Le centenaire triomphant !
Restaurant du tennis club à Cannes. Une petite foule est réunie pour fêter les 50 ans de Sophie Dupont, la Directrice de l'Evénementiel qui m'a succédé et d'Elisabeth Lara, la responsable de presse du Palais des Festivals. Dans l'émotion d'une aventure qui dure depuis près de 30 ans pour certaines, un petit discours, juste pour la route, se souvenir et communier... ou compatir, c'est au choix !
Deux fois 50 années, cela se fête !
Car derrière ces femmes d’un âge certain mais toujours désirables, un peu couguars, aux tréfonds de ces wonders-womens cannoises d’âge désormais mûrissant, c’est bien de deux midinettes qu’il s’agit, deux jeunes filles grandies en terre de culture, vendangeant les fruits des récoltes de l’esprit, à la moisson des succès d’esprits rebelles !
Car disons-le tout net : elles ne sont pas « si faciles que ça » ces femmes de tête et de coeur, ces cadres de la culture qui ont tout vécu… enfin suffisamment pour passer de stages en intérim, de contrats à l’OMACC à cadres sémillantes dans un Palais des Festivals balbutiant ses gammes, pour finir comme Directrice de l’Evénementiel et Responsable du service presse du Palais des Festivals de Cannes avec la ligne bleue d’une mission sacrée (donner un peu d’intelligence à ce monde et le faire savoir !) comme seul horizon !
Car ne vous y fiez pas... Derrière ces silhouettes graciles et ces oeillades langoureuses, ces tenues pimpantes qui mettent en valeur leurs charmes naturels, ces sourires enjôleurs sous un maquillage discret, ce port de reine qui les caractérise, il y a bien deux redoutables machines de guerre à l’oeuvre, deux destroyers en phase opérationnelle dans un combat sans merci contre l’ignorance et le mauvais goût.
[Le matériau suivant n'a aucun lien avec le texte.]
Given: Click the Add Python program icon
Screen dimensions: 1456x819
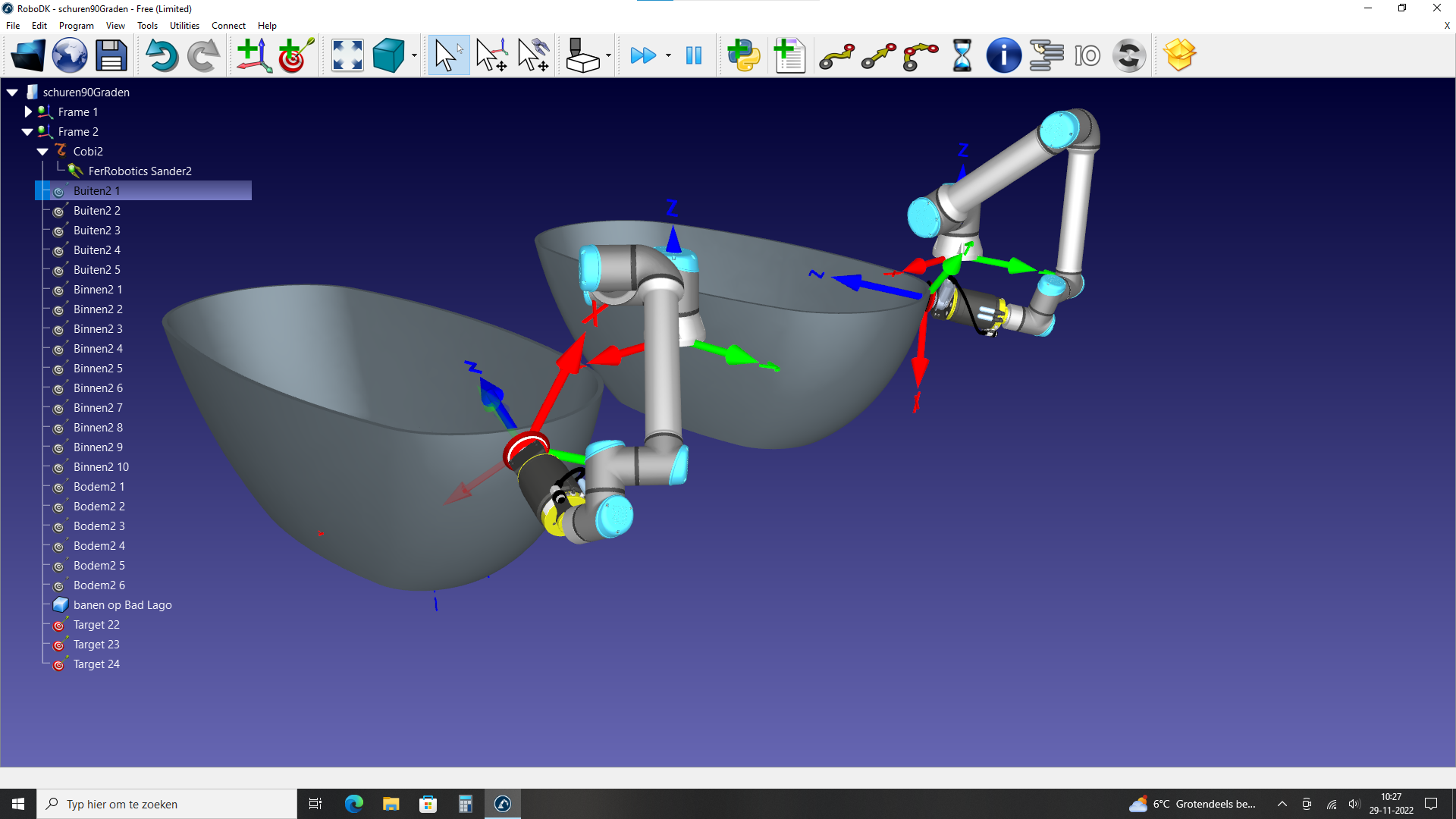Looking at the screenshot, I should 743,55.
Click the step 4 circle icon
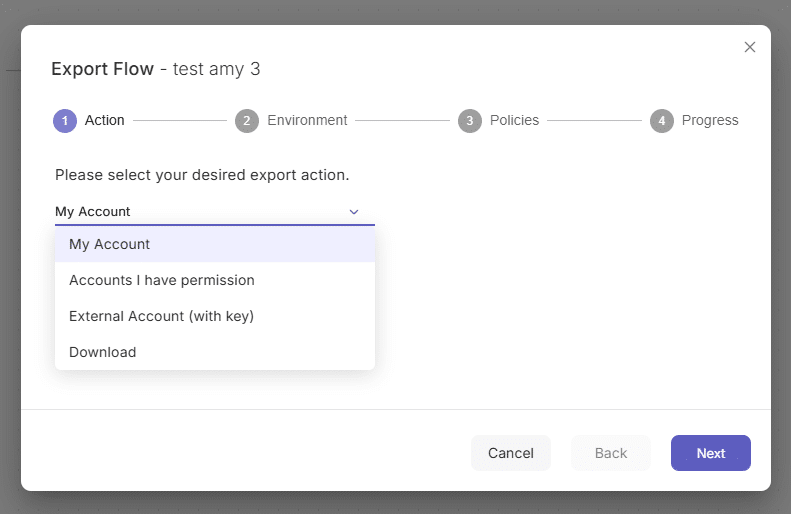 662,121
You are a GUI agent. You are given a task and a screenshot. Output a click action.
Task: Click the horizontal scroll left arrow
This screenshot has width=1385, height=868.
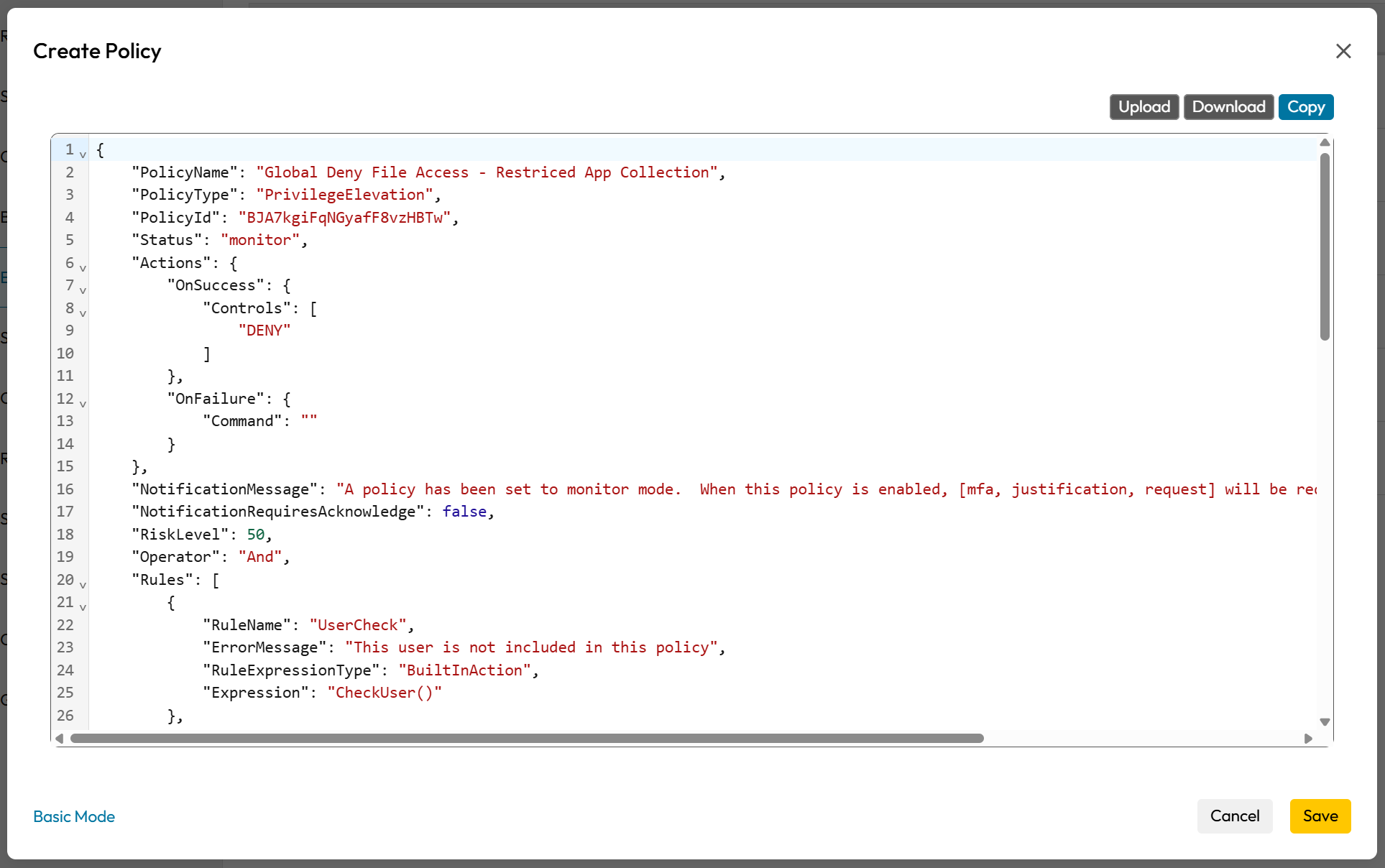coord(60,739)
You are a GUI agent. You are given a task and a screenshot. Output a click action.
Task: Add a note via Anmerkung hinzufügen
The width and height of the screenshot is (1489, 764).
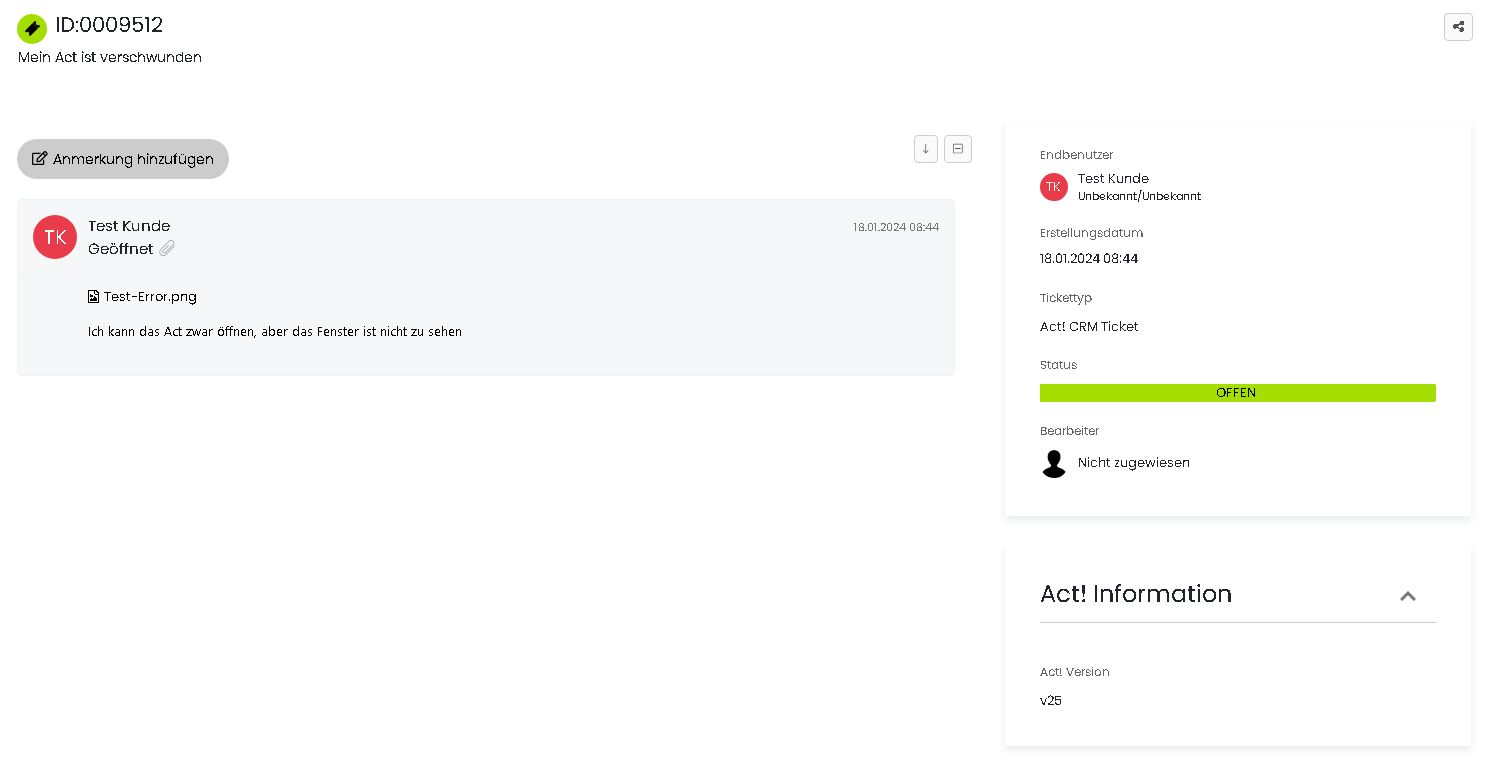pyautogui.click(x=123, y=159)
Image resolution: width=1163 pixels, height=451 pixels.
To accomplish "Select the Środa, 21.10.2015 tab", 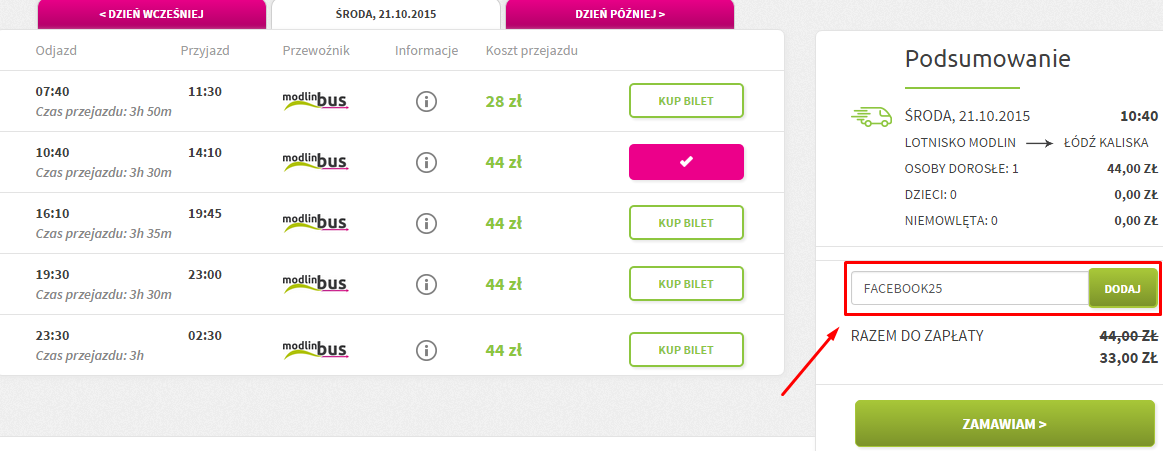I will (x=386, y=14).
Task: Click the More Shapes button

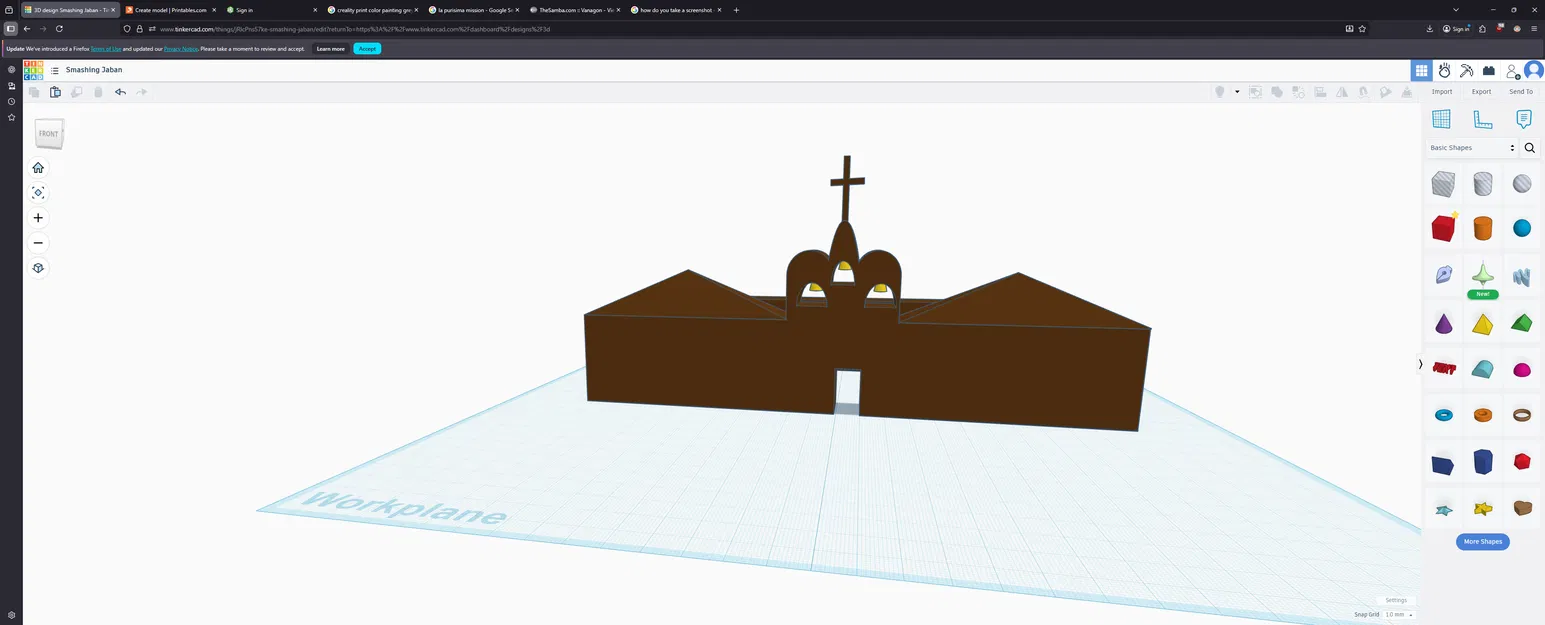Action: tap(1483, 541)
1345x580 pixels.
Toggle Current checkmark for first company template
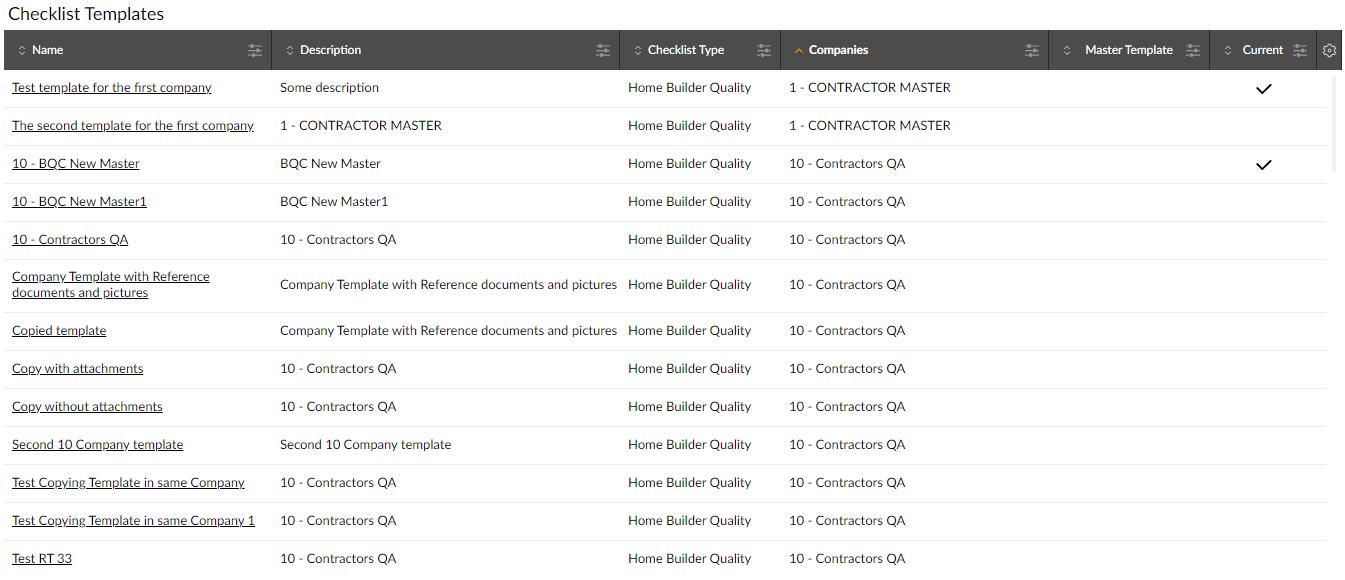point(1264,88)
Elles en ont vécu des escarmouches dans leur carrière, qui, au cumul, comptabilise un demi-siècle de Palais !
Les années Michel Mouillot avec un Bernard Oheix en jeune chef d’équipe avec son cri de ralliement (on est une belle jeunesse !!), sa garde de minettes comme un bataillon féminin rouge prêt à partir à l’assaut de tous les châteaux-forts de la bienséance à coup de « riffs » de guitare endiablés. Les années post-Mouillot, où « la vie est belle » (dixit le même), quand certains entendent les sirènes de l’événementiel corner délicieusement aux oreilles des Cannois et que se met en place une saison culturelle dont cette jeune équipe, exilée au boulevard Carnot, sera la pionnière, après l’absorption des rivaux de l’Animation et Fêtes (merci Daniel et Nadine de nous avoir rejoints et renforcés), et en corollaire, la main mise (enfin, dirons-nous !) sur tous les grands évènements produits par la Ville.
Fut-ce l’apothéose ? On eut pu le penser tant le Maire Bernard Brochand, son fidèle et brillant adjoint, Président de la SEMEC, David Lisnard, et une directrice particulièrement de choc, autorisèrent les rêves les plus fous ! Le Festival des Jeux et ses 150 000 entrées, les Concerts au Palm-Beach avec Massive Attack et ses 5000 spectateurs, le Pantiero sur la terrasse du Palais et ses milliers de fans en transe, Les Muvrini dans le vent d’été au stade des Héspérides, Archive avec l’ensemble symphonique de Cannes en une messe païenne foudroyante, les concerts de septembre où Iggy Pop et Pete Doherty imprimèrent leur marque en offrant leur corps décharnés, et même une oreille, à la ferveur du public…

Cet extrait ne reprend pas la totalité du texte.